Saved data entries:

::::

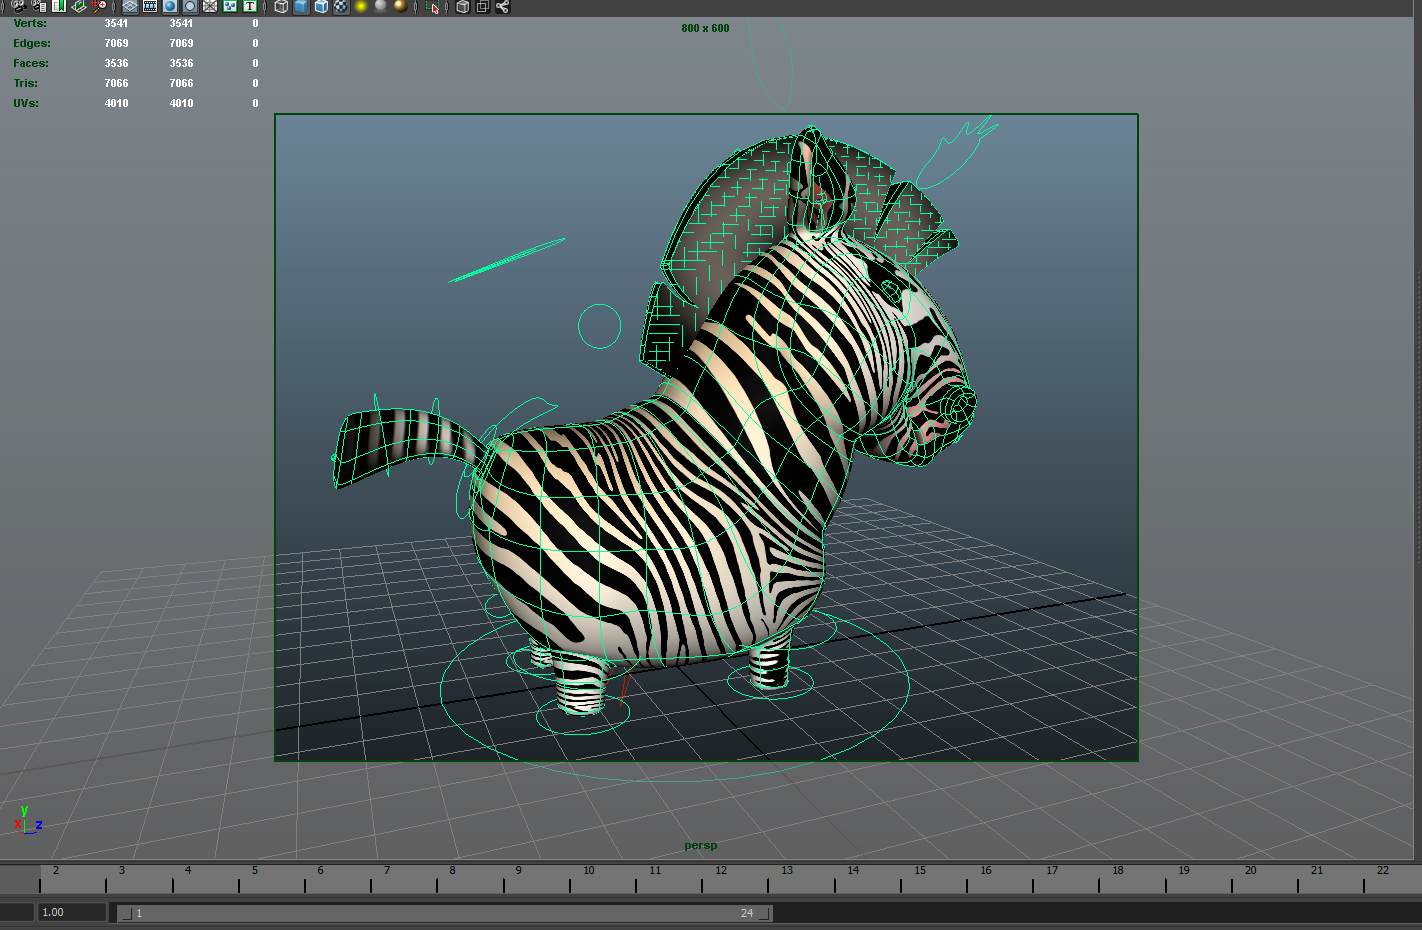The image size is (1422, 930).
Task: Toggle the resolution gate display
Action: pos(168,6)
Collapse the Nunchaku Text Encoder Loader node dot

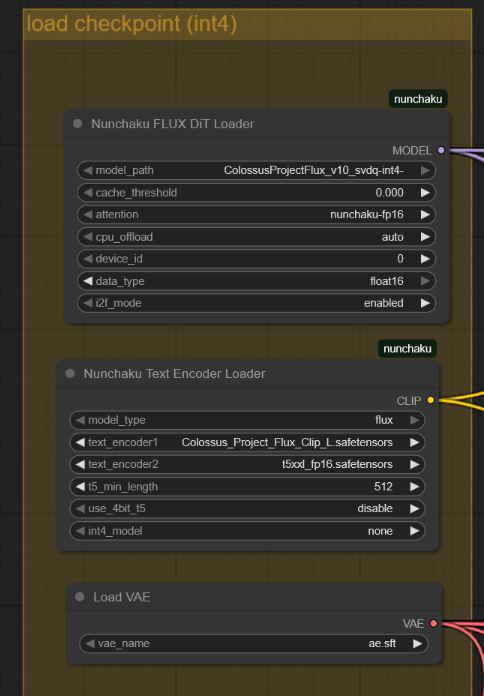70,373
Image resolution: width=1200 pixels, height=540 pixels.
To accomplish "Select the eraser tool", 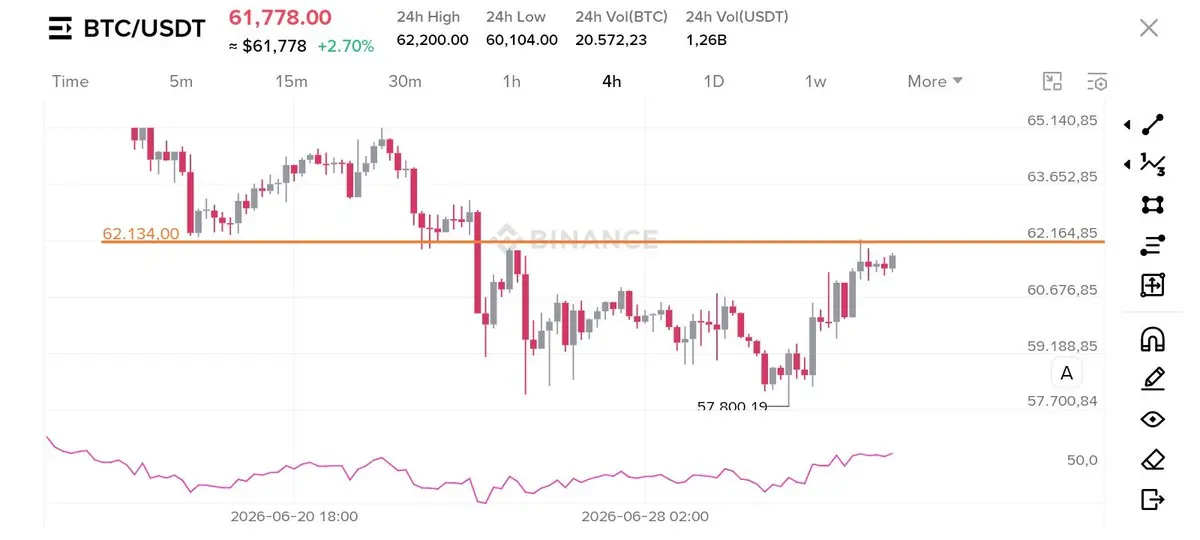I will click(x=1153, y=460).
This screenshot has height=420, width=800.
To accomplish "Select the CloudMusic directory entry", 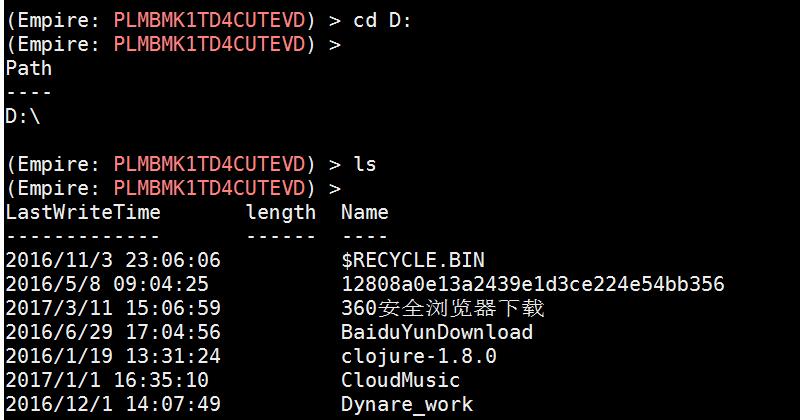I will pos(400,380).
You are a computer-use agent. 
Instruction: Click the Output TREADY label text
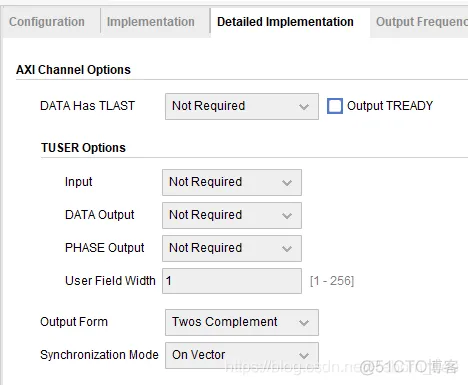click(390, 106)
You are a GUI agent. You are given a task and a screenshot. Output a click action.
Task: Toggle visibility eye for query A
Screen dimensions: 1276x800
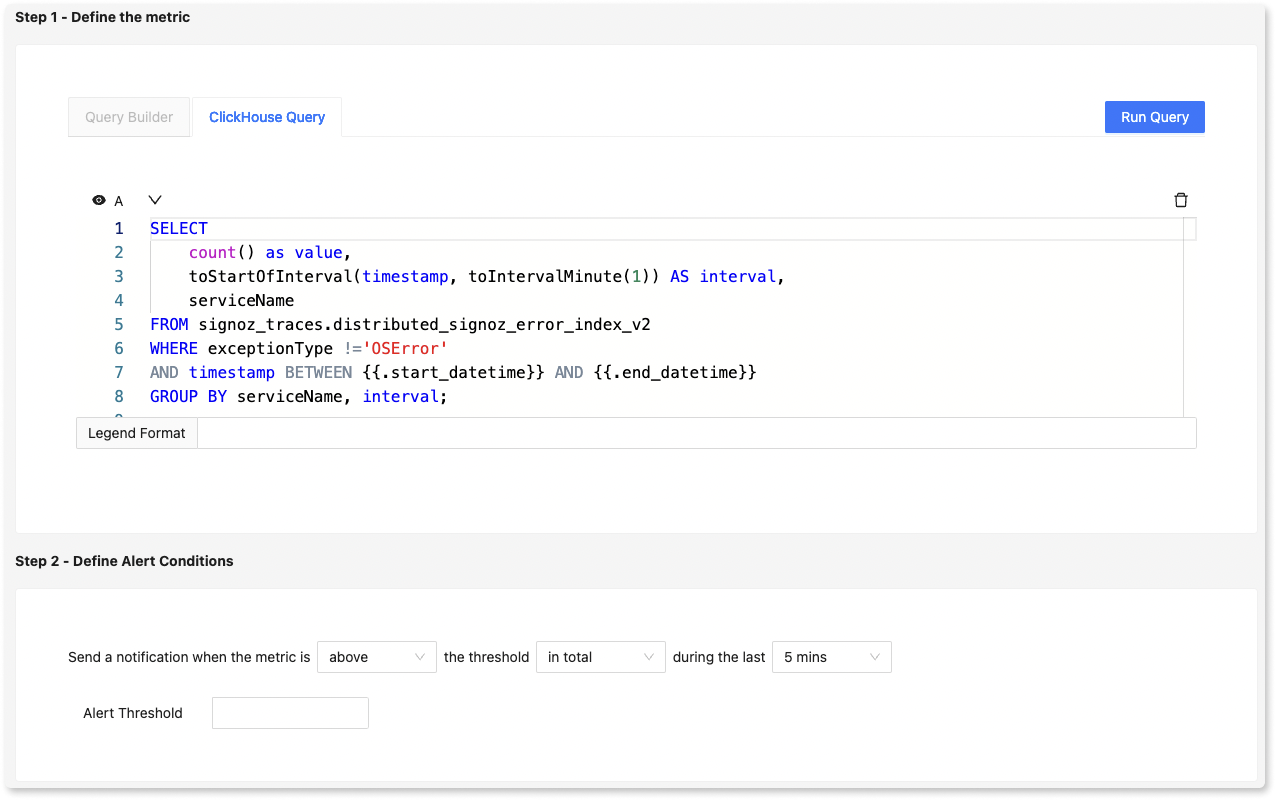point(99,200)
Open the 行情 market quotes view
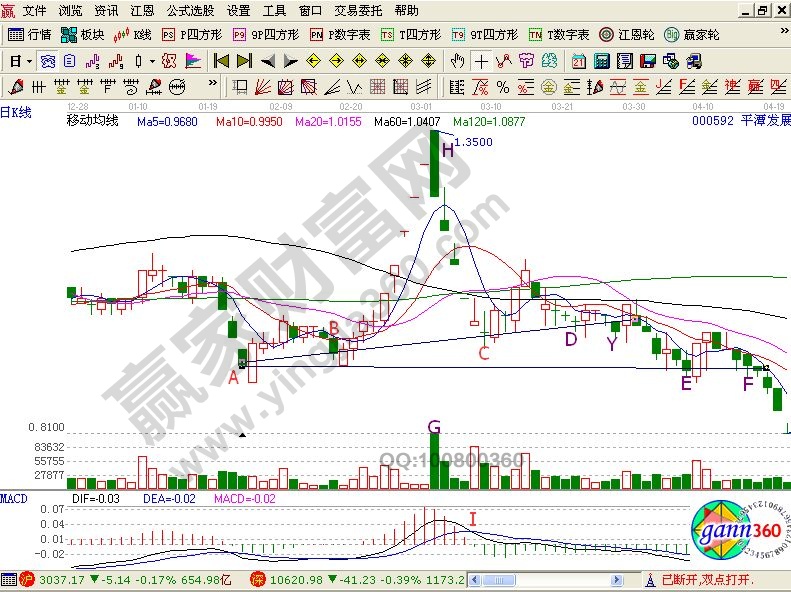This screenshot has height=592, width=791. point(30,34)
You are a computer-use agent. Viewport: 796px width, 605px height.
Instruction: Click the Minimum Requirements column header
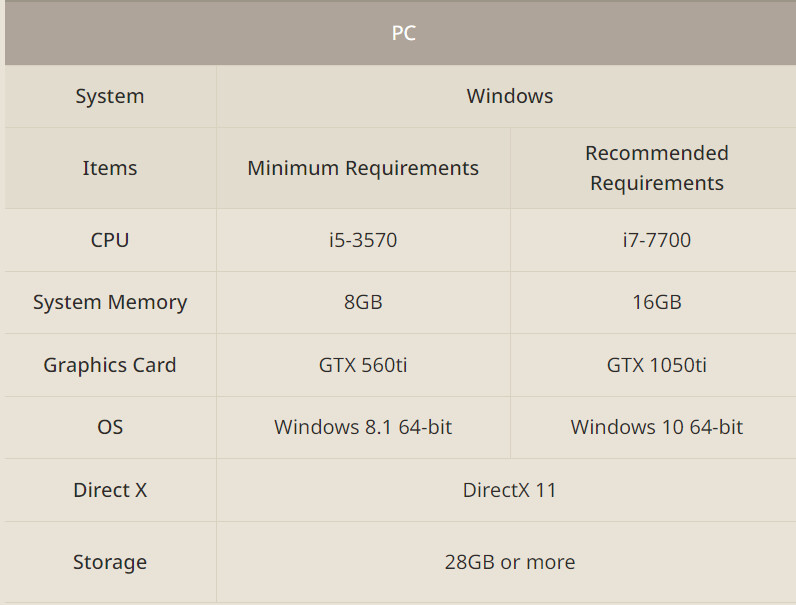(363, 168)
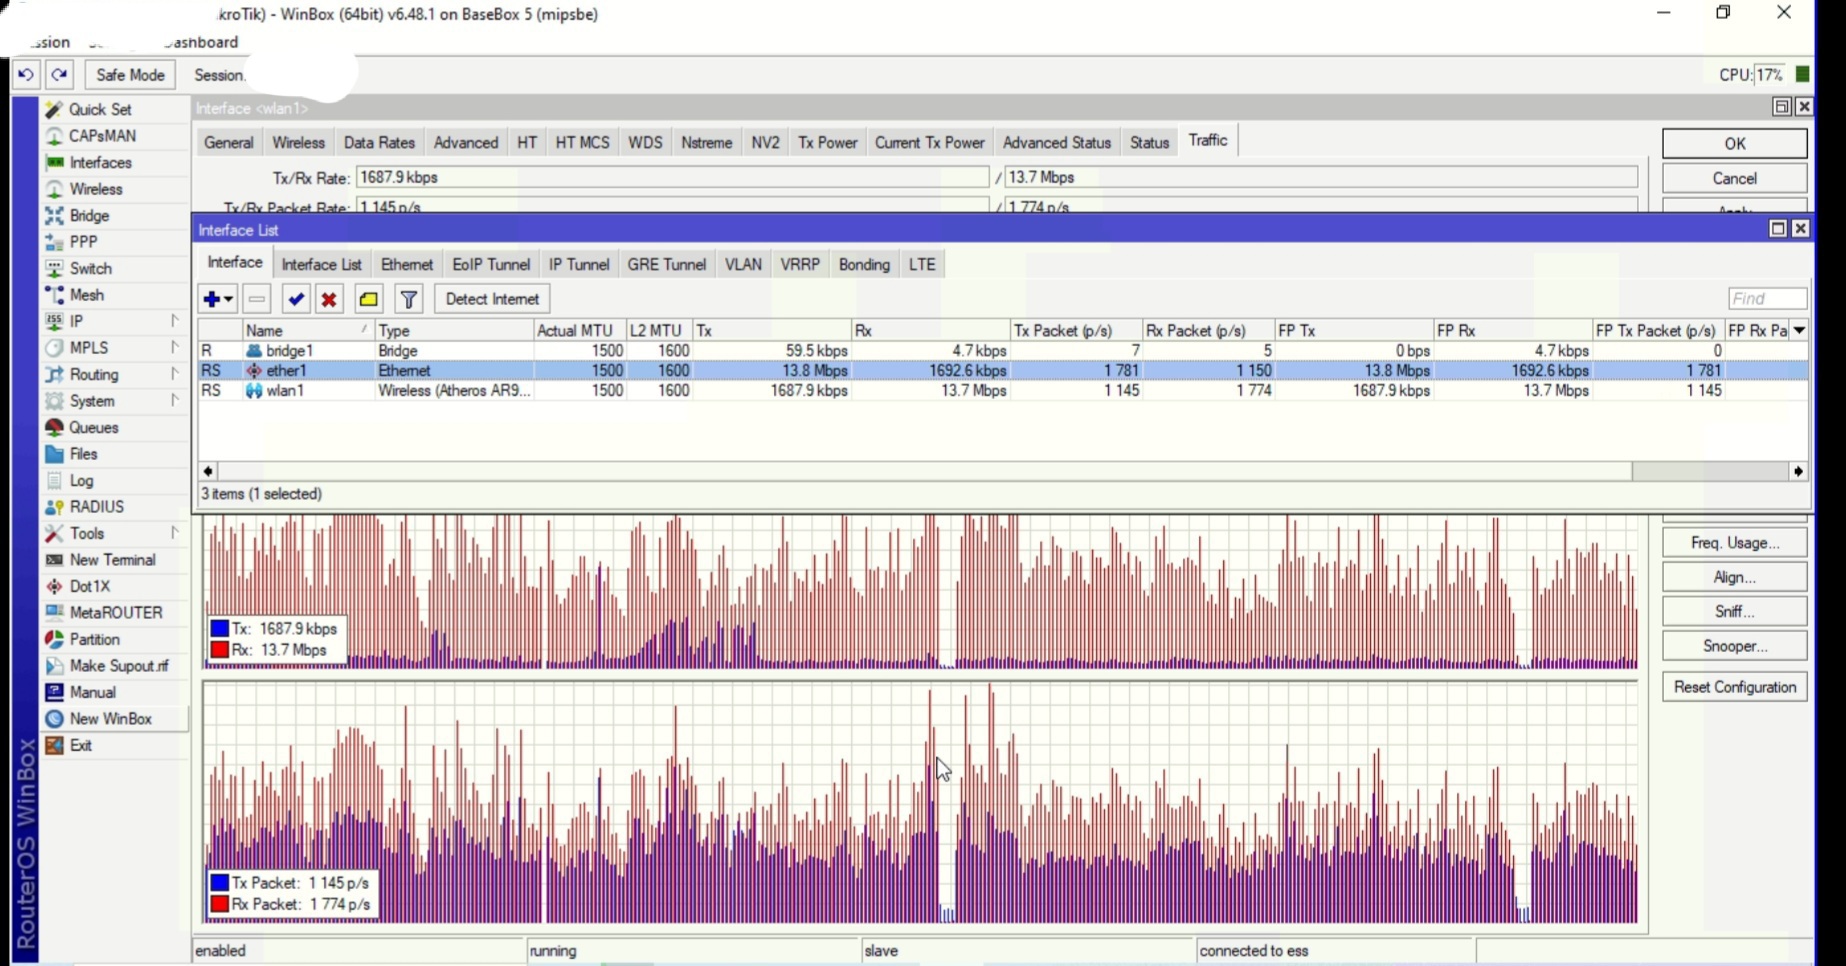Open the Advanced Status tab
This screenshot has height=966, width=1846.
point(1056,143)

::::

The answer must consist of every line from the data that contains the word "computer".

#### [Solution to the problem]
You are a computer-use agent. 
You are a computer-use agent. Viewport: 796px width, 605px height.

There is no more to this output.